What to work on: The entries that follow need to be retyped verbatim.

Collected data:

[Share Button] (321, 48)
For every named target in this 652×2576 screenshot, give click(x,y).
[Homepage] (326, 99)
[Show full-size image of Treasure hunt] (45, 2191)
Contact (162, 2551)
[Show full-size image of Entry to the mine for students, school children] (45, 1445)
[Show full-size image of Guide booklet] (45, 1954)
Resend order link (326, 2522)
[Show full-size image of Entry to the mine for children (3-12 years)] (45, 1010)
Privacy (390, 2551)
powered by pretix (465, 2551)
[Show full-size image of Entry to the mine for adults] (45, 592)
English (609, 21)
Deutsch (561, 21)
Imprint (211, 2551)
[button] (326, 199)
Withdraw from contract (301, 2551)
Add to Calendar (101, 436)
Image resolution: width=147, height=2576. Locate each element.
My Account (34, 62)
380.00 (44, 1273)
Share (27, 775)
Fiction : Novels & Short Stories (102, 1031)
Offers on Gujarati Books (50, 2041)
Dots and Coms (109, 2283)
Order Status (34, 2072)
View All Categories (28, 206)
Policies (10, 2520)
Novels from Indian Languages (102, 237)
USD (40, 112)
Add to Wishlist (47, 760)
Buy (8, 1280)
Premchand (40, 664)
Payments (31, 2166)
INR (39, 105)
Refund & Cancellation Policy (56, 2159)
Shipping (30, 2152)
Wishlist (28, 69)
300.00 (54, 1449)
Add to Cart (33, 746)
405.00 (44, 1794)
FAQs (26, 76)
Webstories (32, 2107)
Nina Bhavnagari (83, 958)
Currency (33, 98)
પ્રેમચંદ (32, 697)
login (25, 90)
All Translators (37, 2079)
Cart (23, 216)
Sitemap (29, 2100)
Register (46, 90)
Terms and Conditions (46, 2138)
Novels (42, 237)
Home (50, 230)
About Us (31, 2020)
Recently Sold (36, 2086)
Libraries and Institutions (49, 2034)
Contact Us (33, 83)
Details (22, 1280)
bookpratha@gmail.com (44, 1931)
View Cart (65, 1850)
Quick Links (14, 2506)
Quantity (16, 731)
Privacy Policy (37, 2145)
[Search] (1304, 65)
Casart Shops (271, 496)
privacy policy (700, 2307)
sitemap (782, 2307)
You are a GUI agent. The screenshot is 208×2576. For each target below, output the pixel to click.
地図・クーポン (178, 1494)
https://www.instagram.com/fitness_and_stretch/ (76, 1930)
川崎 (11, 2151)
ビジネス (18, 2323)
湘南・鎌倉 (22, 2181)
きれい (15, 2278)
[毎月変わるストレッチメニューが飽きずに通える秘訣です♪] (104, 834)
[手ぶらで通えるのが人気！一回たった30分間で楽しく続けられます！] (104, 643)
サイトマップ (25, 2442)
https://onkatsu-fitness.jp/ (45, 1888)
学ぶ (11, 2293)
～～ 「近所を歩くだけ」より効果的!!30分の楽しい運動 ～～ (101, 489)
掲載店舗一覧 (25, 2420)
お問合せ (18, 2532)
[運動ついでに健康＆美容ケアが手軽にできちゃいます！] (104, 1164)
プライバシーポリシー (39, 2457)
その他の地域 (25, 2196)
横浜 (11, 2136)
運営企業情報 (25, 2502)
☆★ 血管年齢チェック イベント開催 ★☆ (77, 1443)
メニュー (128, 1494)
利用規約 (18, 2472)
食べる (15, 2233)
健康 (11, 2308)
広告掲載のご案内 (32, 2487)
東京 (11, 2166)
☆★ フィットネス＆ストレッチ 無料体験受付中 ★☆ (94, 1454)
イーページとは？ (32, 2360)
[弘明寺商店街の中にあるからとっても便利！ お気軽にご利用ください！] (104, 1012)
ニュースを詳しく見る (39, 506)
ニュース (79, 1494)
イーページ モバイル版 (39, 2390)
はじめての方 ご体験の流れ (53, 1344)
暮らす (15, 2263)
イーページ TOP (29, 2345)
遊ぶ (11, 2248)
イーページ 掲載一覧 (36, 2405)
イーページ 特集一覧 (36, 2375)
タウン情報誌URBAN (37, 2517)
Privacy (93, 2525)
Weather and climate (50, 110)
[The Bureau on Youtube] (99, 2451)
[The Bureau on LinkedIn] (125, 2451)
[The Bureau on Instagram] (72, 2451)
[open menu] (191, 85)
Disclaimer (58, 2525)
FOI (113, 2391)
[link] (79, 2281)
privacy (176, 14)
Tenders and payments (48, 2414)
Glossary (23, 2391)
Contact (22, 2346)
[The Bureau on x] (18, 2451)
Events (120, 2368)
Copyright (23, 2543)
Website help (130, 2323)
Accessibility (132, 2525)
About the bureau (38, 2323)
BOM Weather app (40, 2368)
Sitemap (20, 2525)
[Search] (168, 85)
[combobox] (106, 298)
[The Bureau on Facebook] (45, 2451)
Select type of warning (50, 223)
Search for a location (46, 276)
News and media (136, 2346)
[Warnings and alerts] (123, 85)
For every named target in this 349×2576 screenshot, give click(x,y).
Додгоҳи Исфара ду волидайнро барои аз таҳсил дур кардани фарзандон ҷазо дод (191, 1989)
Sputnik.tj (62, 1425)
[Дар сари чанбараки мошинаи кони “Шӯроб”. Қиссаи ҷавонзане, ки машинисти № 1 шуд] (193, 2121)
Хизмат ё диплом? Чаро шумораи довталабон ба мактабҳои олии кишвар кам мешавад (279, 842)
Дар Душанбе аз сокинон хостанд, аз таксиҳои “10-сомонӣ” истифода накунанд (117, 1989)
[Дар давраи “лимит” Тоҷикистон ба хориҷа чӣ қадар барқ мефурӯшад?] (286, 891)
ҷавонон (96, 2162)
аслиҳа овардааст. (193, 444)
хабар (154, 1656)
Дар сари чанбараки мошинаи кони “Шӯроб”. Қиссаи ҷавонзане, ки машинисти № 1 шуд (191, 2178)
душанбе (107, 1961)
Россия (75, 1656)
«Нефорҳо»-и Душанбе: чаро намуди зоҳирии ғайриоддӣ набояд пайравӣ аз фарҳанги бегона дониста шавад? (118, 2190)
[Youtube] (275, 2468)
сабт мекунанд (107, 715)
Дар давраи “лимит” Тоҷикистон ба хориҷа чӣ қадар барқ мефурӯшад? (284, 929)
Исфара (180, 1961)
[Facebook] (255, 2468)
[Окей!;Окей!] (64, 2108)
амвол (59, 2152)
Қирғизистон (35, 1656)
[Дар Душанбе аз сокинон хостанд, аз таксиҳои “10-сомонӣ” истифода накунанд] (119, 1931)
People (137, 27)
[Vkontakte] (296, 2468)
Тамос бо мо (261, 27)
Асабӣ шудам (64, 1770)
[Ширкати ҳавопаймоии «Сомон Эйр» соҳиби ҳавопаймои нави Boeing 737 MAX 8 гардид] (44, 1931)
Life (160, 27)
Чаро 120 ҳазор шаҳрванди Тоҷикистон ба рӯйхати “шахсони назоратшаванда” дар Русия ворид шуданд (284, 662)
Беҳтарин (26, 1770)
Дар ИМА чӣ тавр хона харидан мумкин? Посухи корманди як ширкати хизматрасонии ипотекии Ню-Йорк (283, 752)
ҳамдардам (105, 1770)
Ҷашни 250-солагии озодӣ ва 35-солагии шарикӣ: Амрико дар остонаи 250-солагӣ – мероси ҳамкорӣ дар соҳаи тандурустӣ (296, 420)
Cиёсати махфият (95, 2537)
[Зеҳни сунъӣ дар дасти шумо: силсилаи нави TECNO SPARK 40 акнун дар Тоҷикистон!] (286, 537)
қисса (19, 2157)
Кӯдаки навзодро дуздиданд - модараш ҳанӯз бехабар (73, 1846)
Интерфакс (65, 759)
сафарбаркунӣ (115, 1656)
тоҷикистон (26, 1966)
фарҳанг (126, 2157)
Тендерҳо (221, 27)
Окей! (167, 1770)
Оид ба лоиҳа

Expected answer:
[Share Button] (321, 48)
For every named target in this 652×2576 screenshot, give click(x,y).
[Homepage] (326, 99)
[Show full-size image of Treasure hunt] (45, 2191)
Contact (162, 2551)
[Show full-size image of Entry to the mine for students, school children] (45, 1445)
[Show full-size image of Guide booklet] (45, 1954)
Resend order link (326, 2522)
[Show full-size image of Entry to the mine for children (3-12 years)] (45, 1010)
Privacy (390, 2551)
powered by pretix (465, 2551)
[Show full-size image of Entry to the mine for adults] (45, 592)
English (609, 21)
Deutsch (561, 21)
Imprint (211, 2551)
[button] (326, 199)
Withdraw from contract (301, 2551)
Add to Calendar (101, 436)
Image resolution: width=147, height=2576. Locate each element.
My Account (34, 62)
380.00 (44, 1273)
Share (27, 775)
Fiction : Novels & Short Stories (102, 1031)
Offers on Gujarati Books (50, 2041)
Dots and Coms (109, 2283)
Order Status (34, 2072)
View All Categories (28, 206)
Policies (10, 2520)
Novels from Indian Languages (102, 237)
USD (40, 112)
Add to Wishlist (47, 760)
Buy (8, 1280)
Premchand (40, 664)
Payments (31, 2166)
INR (39, 105)
Refund & Cancellation Policy (56, 2159)
Shipping (30, 2152)
Wishlist (28, 69)
300.00 (54, 1449)
Add to Cart (33, 746)
405.00 (44, 1794)
FAQs (26, 76)
Webstories (32, 2107)
Nina Bhavnagari (83, 958)
Currency (33, 98)
પ્રેમચંદ (32, 697)
login (25, 90)
All Translators (37, 2079)
Cart (23, 216)
Sitemap (29, 2100)
Register (46, 90)
Terms and Conditions (46, 2138)
Novels (42, 237)
Home (50, 230)
About Us (31, 2020)
Recently Sold (36, 2086)
Libraries and Institutions (49, 2034)
Contact Us (33, 83)
Details (22, 1280)
bookpratha@gmail.com (44, 1931)
View Cart (65, 1850)
Quick Links (14, 2506)
Quantity (16, 731)
Privacy Policy (37, 2145)
[Search] (1304, 65)
Casart Shops (271, 496)
privacy policy (700, 2307)
sitemap (782, 2307)
You are a GUI agent. The screenshot is 208×2576. For each target below, output the pixel to click.
地図・クーポン (178, 1494)
https://www.instagram.com/fitness_and_stretch/ (76, 1930)
川崎 (11, 2151)
ビジネス (18, 2323)
湘南・鎌倉 (22, 2181)
きれい (15, 2278)
[毎月変わるストレッチメニューが飽きずに通える秘訣です♪] (104, 834)
[手ぶらで通えるのが人気！一回たった30分間で楽しく続けられます！] (104, 643)
サイトマップ (25, 2442)
https://onkatsu-fitness.jp/ (45, 1888)
学ぶ (11, 2293)
～～ 「近所を歩くだけ」より効果的!!30分の楽しい運動 ～～ (101, 489)
掲載店舗一覧 (25, 2420)
お問合せ (18, 2532)
[運動ついでに健康＆美容ケアが手軽にできちゃいます！] (104, 1164)
プライバシーポリシー (39, 2457)
その他の地域 (25, 2196)
横浜 (11, 2136)
運営企業情報 (25, 2502)
☆★ 血管年齢チェック イベント開催 ★☆ (77, 1443)
メニュー (128, 1494)
利用規約 (18, 2472)
食べる (15, 2233)
健康 (11, 2308)
広告掲載のご案内 (32, 2487)
東京 (11, 2166)
☆★ フィットネス＆ストレッチ 無料体験受付中 ★☆ (94, 1454)
イーページとは？ (32, 2360)
[弘明寺商店街の中にあるからとっても便利！ お気軽にご利用ください！] (104, 1012)
ニュースを詳しく見る (39, 506)
ニュース (79, 1494)
イーページ モバイル版 (39, 2390)
はじめての方 ご体験の流れ (53, 1344)
暮らす (15, 2263)
イーページ TOP (29, 2345)
遊ぶ (11, 2248)
イーページ 掲載一覧 (36, 2405)
イーページ 特集一覧 (36, 2375)
タウン情報誌URBAN (37, 2517)
Privacy (93, 2525)
Weather and climate (50, 110)
[The Bureau on Youtube] (99, 2451)
[The Bureau on LinkedIn] (125, 2451)
[The Bureau on Instagram] (72, 2451)
[open menu] (191, 85)
Disclaimer (58, 2525)
FOI (113, 2391)
[link] (79, 2281)
privacy (176, 14)
Tenders and payments (48, 2414)
Glossary (23, 2391)
Contact (22, 2346)
[The Bureau on x] (18, 2451)
Events (120, 2368)
Copyright (23, 2543)
Website help (130, 2323)
Accessibility (132, 2525)
About the bureau (38, 2323)
BOM Weather app (40, 2368)
Sitemap (20, 2525)
[Search] (168, 85)
[combobox] (106, 298)
[The Bureau on Facebook] (45, 2451)
Select type of warning (50, 223)
Search for a location (46, 276)
News and media (136, 2346)
[Warnings and alerts] (123, 85)
For every named target in this 349×2576 screenshot, give click(x,y).
Додгоҳи Исфара ду волидайнро барои аз таҳсил дур кардани фарзандон ҷазо дод (191, 1989)
Sputnik.tj (62, 1425)
[Дар сари чанбараки мошинаи кони “Шӯроб”. Қиссаи ҷавонзане, ки машинисти № 1 шуд] (193, 2121)
Хизмат ё диплом? Чаро шумораи довталабон ба мактабҳои олии кишвар кам мешавад (279, 842)
Дар Душанбе аз сокинон хостанд, аз таксиҳои “10-сомонӣ” истифода накунанд (117, 1989)
[Дар давраи “лимит” Тоҷикистон ба хориҷа чӣ қадар барқ мефурӯшад?] (286, 891)
ҷавонон (96, 2162)
аслиҳа овардааст. (193, 444)
хабар (154, 1656)
Дар сари чанбараки мошинаи кони “Шӯроб”. Қиссаи ҷавонзане, ки машинисти № 1 шуд (191, 2178)
душанбе (107, 1961)
Россия (75, 1656)
«Нефорҳо»-и Душанбе: чаро намуди зоҳирии ғайриоддӣ набояд пайравӣ аз фарҳанги бегона дониста шавад? (118, 2190)
[Youtube] (275, 2468)
сабт мекунанд (107, 715)
Дар давраи “лимит” Тоҷикистон ба хориҷа чӣ қадар барқ мефурӯшад? (284, 929)
Исфара (180, 1961)
[Facebook] (255, 2468)
[Окей!;Окей!] (64, 2108)
амвол (59, 2152)
Қирғизистон (35, 1656)
[Дар Душанбе аз сокинон хостанд, аз таксиҳои “10-сомонӣ” истифода накунанд] (119, 1931)
People (137, 27)
[Vkontakte] (296, 2468)
Тамос бо мо (261, 27)
Асабӣ шудам (64, 1770)
[Ширкати ҳавопаймоии «Сомон Эйр» соҳиби ҳавопаймои нави Boeing 737 MAX 8 гардид] (44, 1931)
Life (160, 27)
Чаро 120 ҳазор шаҳрванди Тоҷикистон ба рӯйхати “шахсони назоратшаванда” дар Русия ворид шуданд (284, 662)
Беҳтарин (26, 1770)
Дар ИМА чӣ тавр хона харидан мумкин? Посухи корманди як ширкати хизматрасонии ипотекии Ню-Йорк (283, 752)
ҳамдардам (105, 1770)
Ҷашни 250-солагии озодӣ ва 35-солагии шарикӣ: Амрико дар остонаи 250-солагӣ – мероси ҳамкорӣ дар соҳаи тандурустӣ (296, 420)
Cиёсати махфият (95, 2537)
[Зеҳни сунъӣ дар дасти шумо: силсилаи нави TECNO SPARK 40 акнун дар Тоҷикистон!] (286, 537)
қисса (19, 2157)
Кӯдаки навзодро дуздиданд - модараш ҳанӯз бехабар (73, 1846)
Интерфакс (65, 759)
сафарбаркунӣ (115, 1656)
тоҷикистон (26, 1966)
фарҳанг (126, 2157)
Тендерҳо (221, 27)
Окей! (167, 1770)
Оид ба лоиҳа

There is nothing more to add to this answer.